Drews Hotseat - the one-horse (protein) race

You’ll know better than me that bariatric surgery means smaller meals. Achieving your protein needs each day can be tough, especially if letting carbohydrate sneak in and eventually push out the protein. That’s why meal planning and preparation is the secret for success at the ‘Protein Olympics.’

Gold medal proteins have all of the amino acids your body needs. These are foods like meat, seafood and also protein powder such as whey protein isolate. Other protein powders like whey protein concentrate on the other hand have less protein and tend to have more carbohydrate, and that’s why I’d consider them a silver medal protein. Plant-based protein powders have less again, and that’s why they get the bronze. Other bronze medal proteins include plant-based foods like nuts, seeds and vegetarian or vegan products including quorn, tofu and tempeh. Meanwhile, examples of silver medal proteins are dairy products and eggs. Overall, I use this ‘medal ceremony’ style of thinking for suggesting ways to maximise protein without adding volume each day. For example:


Greek yoghurt for breakfast is a good starting point. It’s only giving me a silver medal though. Adding some whey protein isolate powder instantly adds gold. Going one step further, adding some nuts or even the WLS granola gives us a bronze medal without really affecting the volume for eating. What does differ though, is the feeling of fullness from this meal rather than the yoghurt alone. 

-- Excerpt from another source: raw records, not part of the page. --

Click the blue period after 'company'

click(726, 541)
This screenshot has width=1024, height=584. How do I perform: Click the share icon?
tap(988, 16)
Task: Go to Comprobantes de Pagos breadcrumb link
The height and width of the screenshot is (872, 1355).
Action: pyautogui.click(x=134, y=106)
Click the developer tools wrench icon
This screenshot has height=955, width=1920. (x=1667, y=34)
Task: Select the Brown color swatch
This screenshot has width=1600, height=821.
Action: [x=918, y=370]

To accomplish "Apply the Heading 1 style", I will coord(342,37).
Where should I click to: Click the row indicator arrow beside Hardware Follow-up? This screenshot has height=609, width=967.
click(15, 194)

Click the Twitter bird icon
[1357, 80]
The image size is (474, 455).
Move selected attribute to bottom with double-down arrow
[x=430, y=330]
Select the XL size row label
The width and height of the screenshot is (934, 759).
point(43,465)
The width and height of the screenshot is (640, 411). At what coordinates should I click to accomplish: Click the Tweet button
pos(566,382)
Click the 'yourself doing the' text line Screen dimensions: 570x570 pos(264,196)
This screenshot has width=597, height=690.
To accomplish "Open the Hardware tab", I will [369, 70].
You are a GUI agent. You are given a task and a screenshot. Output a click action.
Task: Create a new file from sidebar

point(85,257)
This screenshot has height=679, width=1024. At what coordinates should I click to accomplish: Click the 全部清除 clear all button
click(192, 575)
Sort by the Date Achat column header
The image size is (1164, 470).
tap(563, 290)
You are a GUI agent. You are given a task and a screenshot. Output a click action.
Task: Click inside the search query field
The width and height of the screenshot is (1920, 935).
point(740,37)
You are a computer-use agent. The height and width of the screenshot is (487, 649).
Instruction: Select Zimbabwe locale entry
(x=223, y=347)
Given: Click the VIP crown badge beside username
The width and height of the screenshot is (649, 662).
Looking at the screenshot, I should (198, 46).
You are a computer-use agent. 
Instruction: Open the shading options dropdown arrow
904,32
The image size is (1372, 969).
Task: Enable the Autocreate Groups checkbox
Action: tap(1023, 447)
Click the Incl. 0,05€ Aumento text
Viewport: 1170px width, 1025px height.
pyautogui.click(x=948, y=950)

With the Spring & Summer months coming, salad season is nearly upon us. Rather than a green leafy salad wth a few slices of salmon or bit of cheese, try something like a quinoa salad as a starting point. Quinoa is a seed which means it’s a bronze medal protein. With a serving of shredded or smoked chicken or shrimps (gold medal), some diced feta or perhaps a boiled egg (silver medal), that salad can be made to be a very filling meal indeed. Mix together some greek yoghurt with lemon juice and chives, and now you’ll have a tasty protein-based dressing for bringing the ingredients together too. Alternatively, leftovers from dinner are great given that’s the meal many find easy to achieve their gold, silver and bronze trifecta.  


Kiwi’s are renowned for the ol’ ‘meat & 3 veg’ type dinner. It can be tweaked for suiting the bariatric population, without the need for making an entirely different meal to the family. The  Healthy Living Blog from our website has many tasty recipes, so too does the ‘Create, Savour, Enjoy’ or ‘Nurture & Nourish’ recipe books used at the Retreat. Have a look through these and start noticing where the silver and bronze medal proteins are added to complement the gold medal. For example, last month’s Curried Shepherd's Pie gets gold for the mince, while the low fat cream cheese takes silver. Adding some diced walnuts on top or something similar is a way of adding bronze now too.

The Take Home


Protein will forever be the hero for your meals. It gives you everything your body needs for healing, and it makes you feel fuller for longer. Sadly, I’m no magician and I’m unable to pull more protein foods out of the hat. After today though, I’m hoping you’re feeling you can find variation with thinking about protein as gold, silver or bronze quality. More than anything else, I hope you feel excited about creating your own ‘Protein Olympics’ with each of your meals.